C'est indéniable, Stephenie Meyer possède un véritable talent de romancière. Elle sait capter l'attention du lecteur pour le balader dans l'histoire et le tenir en haleine.

Alors certes, d'aucuns diront que le scénario est parfois prévisible, que cette idée d'âmes qui envahissent successivement différentes planètes est peu crédible et la description des autres mondes farfelue, que la médecine pratiquée par les aliens est peu convaincante... on pourrait sans doute rajouter d'autres éléments à cette liste de faiblesses qui parsèment le livre.
Et pourtant... que dire d'un roman qui m'a tenue éveillée la nuit jusqu'à des heures indécentes, un roman que j'ai lu jusqu'à m'en écorcher les yeux, que je ne parvenais plus à poser, et dont l'histoire continuait de m'habiter dans le quotidien.
Quand un bouquin me fait cet effet, je ne lui en demande pas plus (de toutes façons, que demander de plus !) et je déclare haut et fort que c'est un coup de cœur.

A celles et ceux qui ne seraient pas tentés parce que non amateurs de SF, je répondrai que le genre choisi par l'auteur pour ce roman n'est qu'un prétexte et que l'on oublie vite le côté futuriste pour plonger dans l'histoire. En réalité, Les âmes vagabondes n'est ni plus ni moins qu'une histoire d'amour d'un genre unique. Mais ne vous méprenez pas, il n'est pas ici question que d'amour...

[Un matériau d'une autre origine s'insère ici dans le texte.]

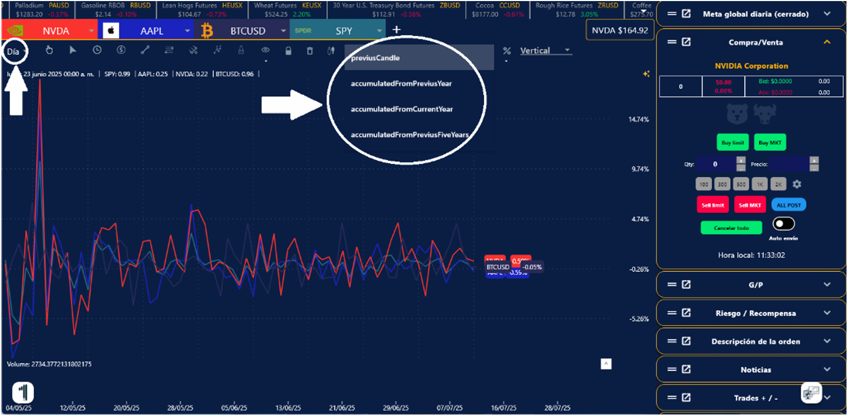Screen dimensions: 847x415
Task: Add a new symbol tab with plus
Action: tap(396, 30)
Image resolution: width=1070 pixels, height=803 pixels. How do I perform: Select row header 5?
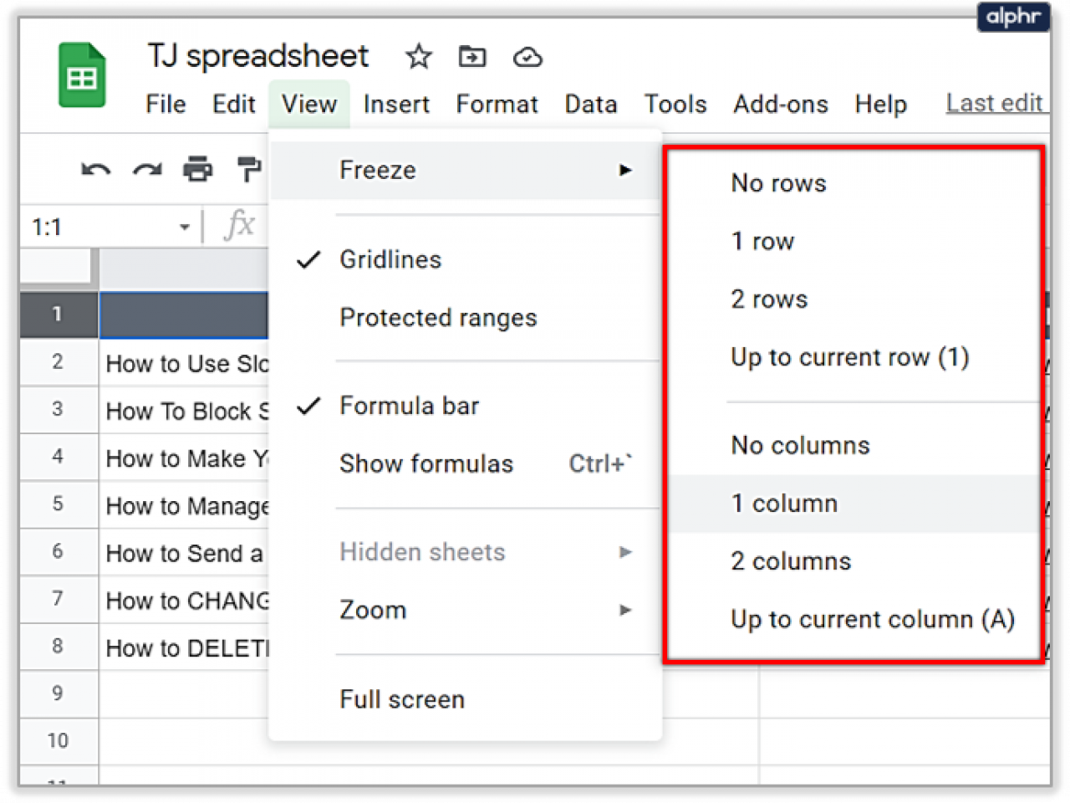tap(58, 504)
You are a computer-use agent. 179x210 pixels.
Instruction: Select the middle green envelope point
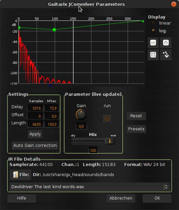54,30
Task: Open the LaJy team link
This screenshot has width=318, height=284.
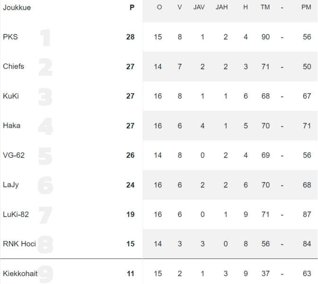Action: tap(11, 185)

Au rayon des qualités  (car elles sont nombreuses) de cet ouvrage, il y a l'incroyable panel de personnages dont la psychologie est admirablement rendue. Le système de double narration et de dialogues "internes" entre Vagabonde et son hôte s'intègrent parfaitement à l'histoire, et loin de l'alourdir, participent de ce rythme soutenu tout au long du livre. De prime abord gênante, cette situation étrange devient pour le lecteur totalement fascinante. Imaginez un corps que doivent se partager deux âmes ; qui prend les décisions, comment préserver des zones d'intimité et un espace personnel... ? J'ai trouvé très intéressante cette idée qui soulève de nombreuses questions dont celle de l'importance du physique chez un individu. Finalement, que sommes-nous avant tout ? Une enveloppe charnelle ou une âme ? Peut-on faire abstraction de la première pour ne s'intéresser qu'à la seconde ? Derrière ces questions se profile rapidement la difficulté de vivre une relation amoureuse et la naissance d'une relation pour le moins complexe entre Vagabonde/Melanie et deux humains de la communauté des rebelles : Ian et Jared, l'ancien amour de Melanie. Je n'ai pu m'empêcher de faire le parallèle dans cette relation triangulaire entre Ian et Edward et Jared et Jacob, je sais, c'est maladif, mais un je ne sais quoi rappelle étrangement un jeune vampire et un fougueux loup-garou...

Quant au dénouement, et bien pour le connaître il vous faudra lire Les âmes vagabondes ! Je vous promets un excellent moment de lecture.